PROEVOLVE Framework: A novel graph-based framework that enables:
- Programmable Evolution: Automatic generation of coherent environment variants via graph transformations.
- Task Synthesis: Automatic creation of task sandboxes conditioned on specific environment states.
Scalable Benchmark Generation: The authors validated the framework by evolving a single seed e-commerce environment into 200 distinct environment variants and 3,000 task sandboxes.
Empirical Insights: Provided the first large-scale study on how agents adapt to environmental changes, revealing significant gaps in current models' robustness.

4. Experimental Results

The framework was tested on 200 environment versions derived from 50 evolution trajectories, benchmarking five representative LLMs (GPT-5, Claude-Opus-4.5, DeepSeek-V3.2, Qwen3-235B, Gemini-2.5-Pro).

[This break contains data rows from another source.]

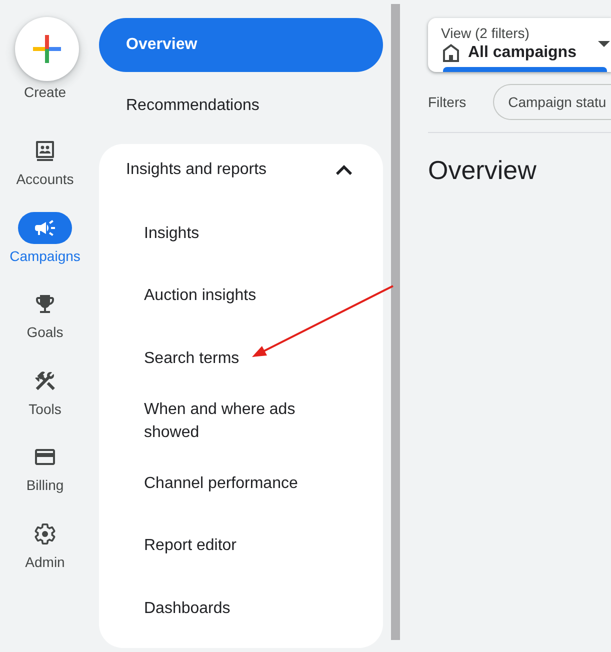  Describe the element at coordinates (483, 170) in the screenshot. I see `page-title: Overview` at that location.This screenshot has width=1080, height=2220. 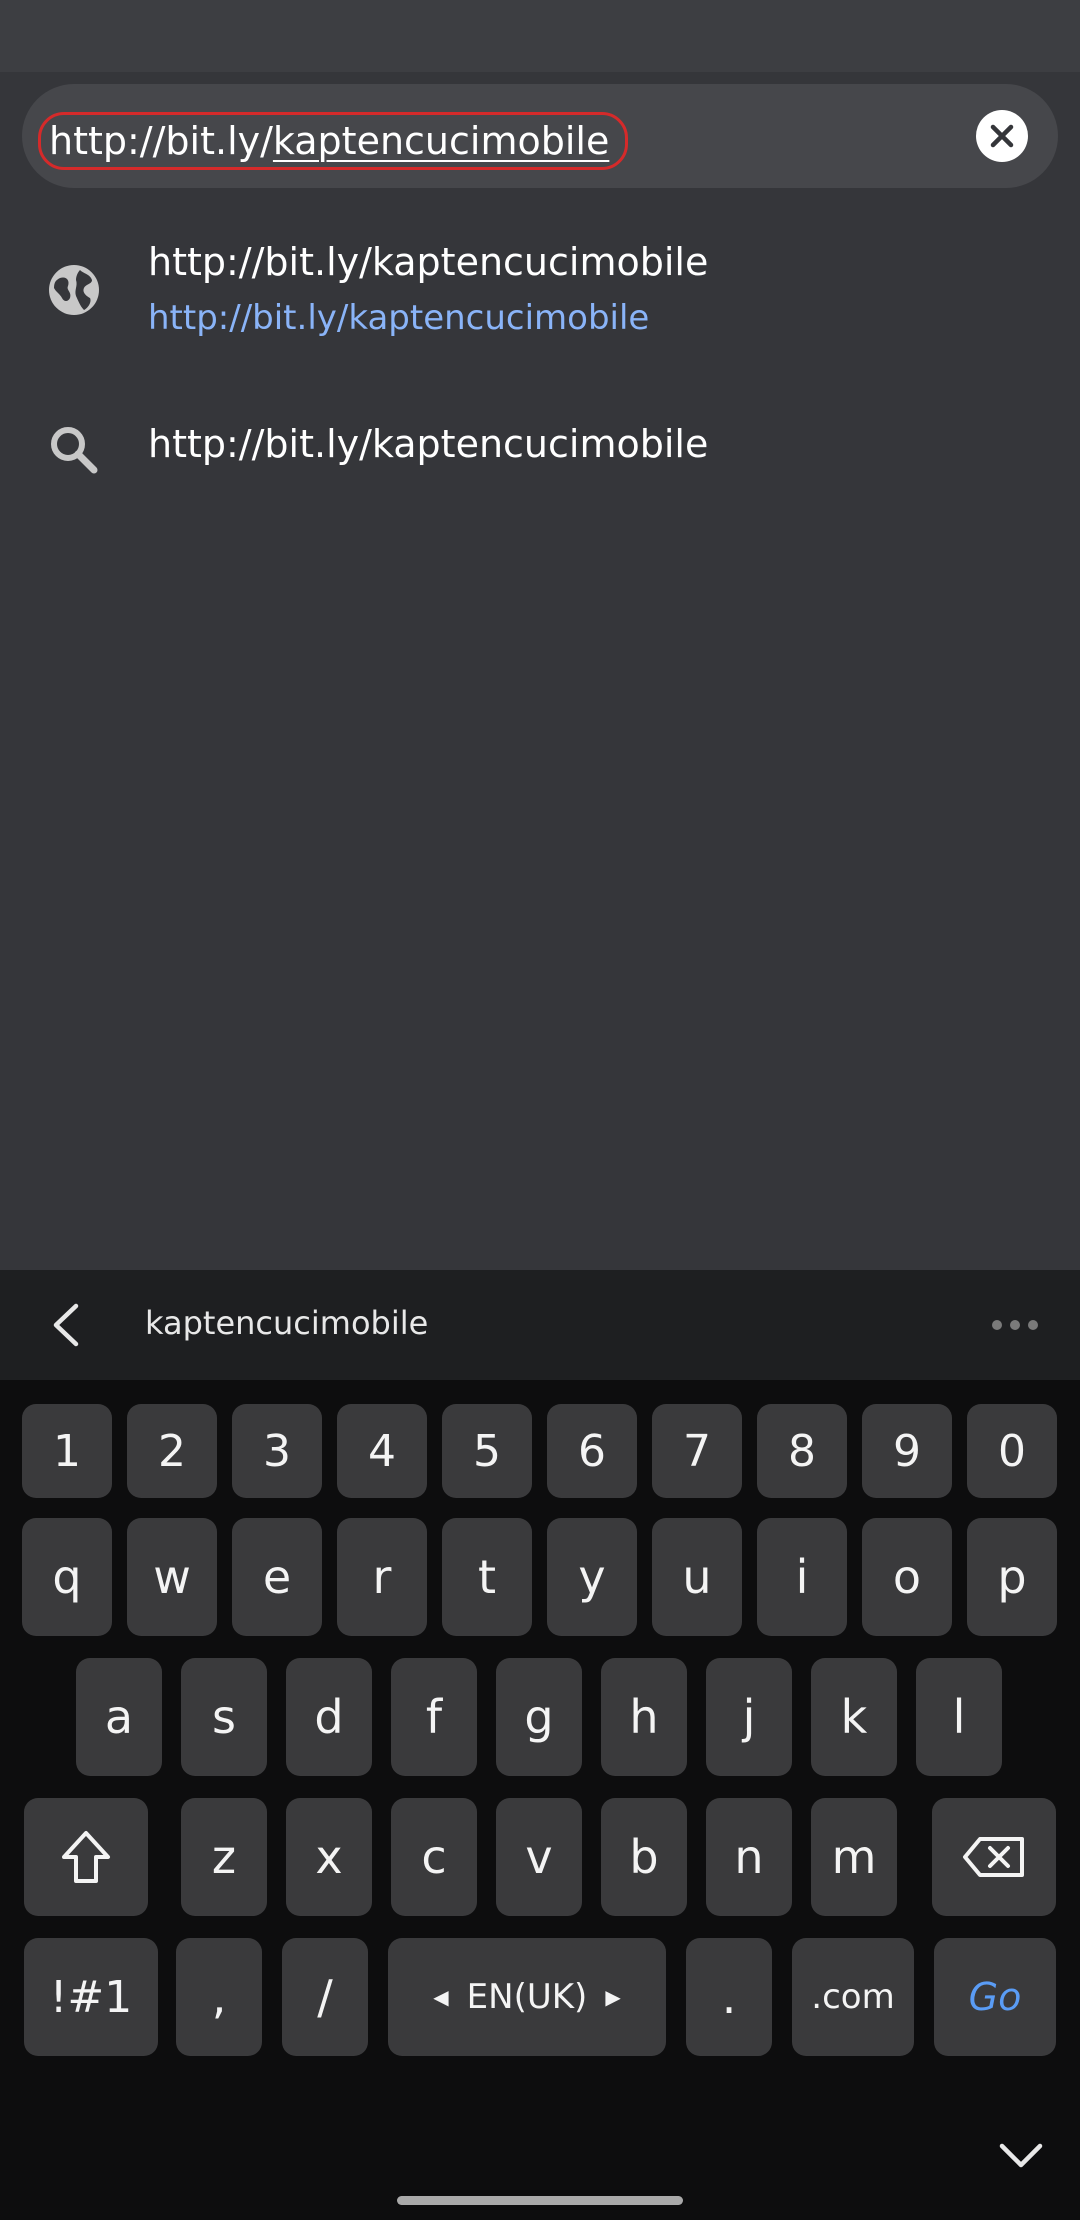 I want to click on url-prefix: http://bit.ly/, so click(x=161, y=141).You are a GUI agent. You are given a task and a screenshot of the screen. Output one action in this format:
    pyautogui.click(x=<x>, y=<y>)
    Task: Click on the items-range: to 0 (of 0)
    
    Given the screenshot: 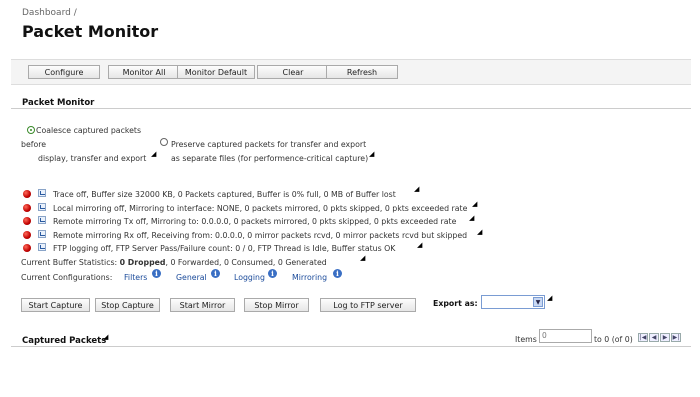 What is the action you would take?
    pyautogui.click(x=614, y=340)
    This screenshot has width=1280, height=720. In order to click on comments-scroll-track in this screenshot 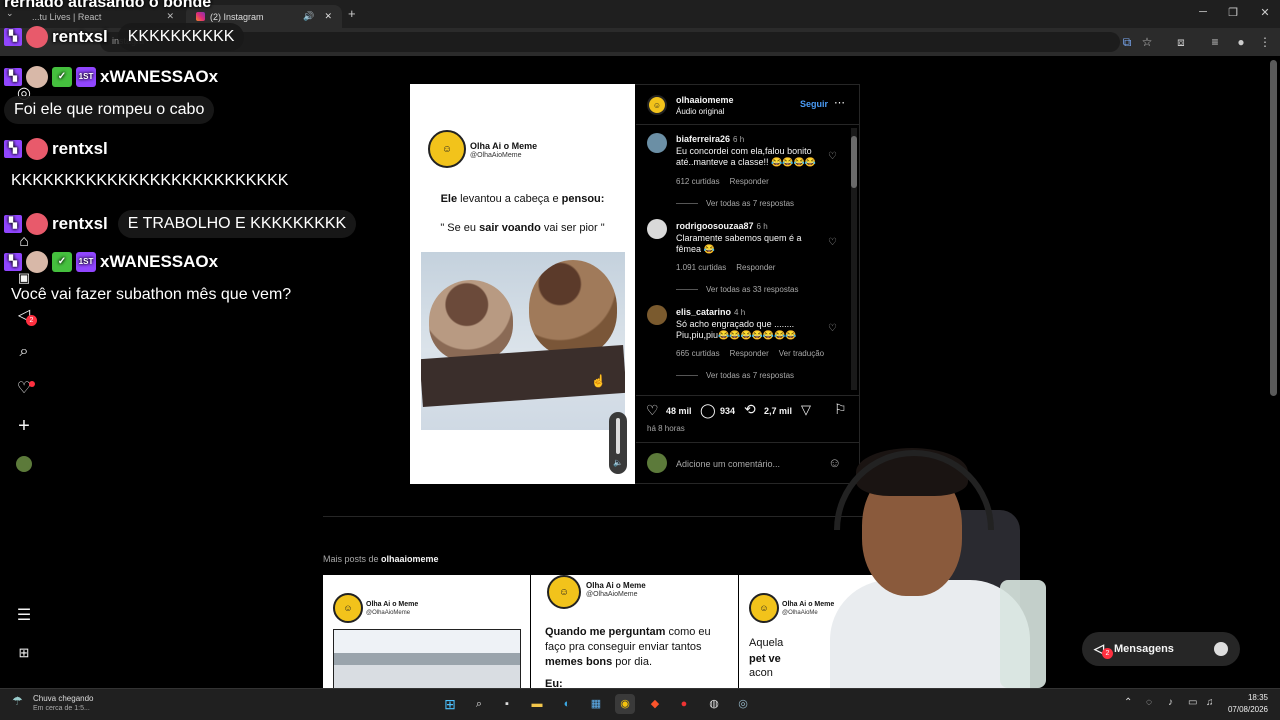, I will do `click(854, 259)`.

High Variability in Performance: Agent performance fluctuated dramatically across evolution stages. For instance, GPT-5's success rate increased by 40% after capability additions but dropped by 48% after deprecations. No consistent pattern of improvement or decline was observed across all models.
Model-Specific Adaptation: Different agents exhibited distinct behaviors. Some (like GPT-5) became more tool-intensive as environments grew complex, while others (like Gemini-2.5 Pro) remained conservative.
Limitations of Replay Strategies: The study tested "History Replay" (reusing raw past interactions) and "Reflection Replay" (reusing distilled summaries). Results showed that simply accessing past experience does not consistently improve performance. In some cases (e.g., Claude-Opus-4.5), Reflection Replay led to over-exploration and worse performance, suggesting current agents lack effective mechanisms to generalize past experiences to new environmental dynamics.
Cost-Robustness Trade-off: Harder tasks required significantly more tool calls and turns. Models that achieved higher success rates often incurred higher interaction costs, highlighting a trade-off between robustness and efficiency in dynamic settings.

5. Significance

Realism: PROEVOLVE bridges the gap between static benchmarks and the chaotic, evolving nature of real-world software ecosystems.
Methodological Shift: It establishes a systematic methodology for generating controlled evolution trajectories, allowing researchers to isolate specific types of environmental changes (additions vs. removals) and measure their impact.
Future Directions: The work highlights the need for agents that can explicitly recognize and respond to environmental evolution, rather than relying on static training or simple memory replay. It paves the way for developing more resilient AI systems capable of operating in production environments where APIs and data schemas are in constant flux.

In summary, "The World Won't Stay Still" argues that to truly evaluate agent robustness, we must stop testing them in frozen worlds and start testing them in worlds that change, using a programmable, graph-driven approach to simulate that change.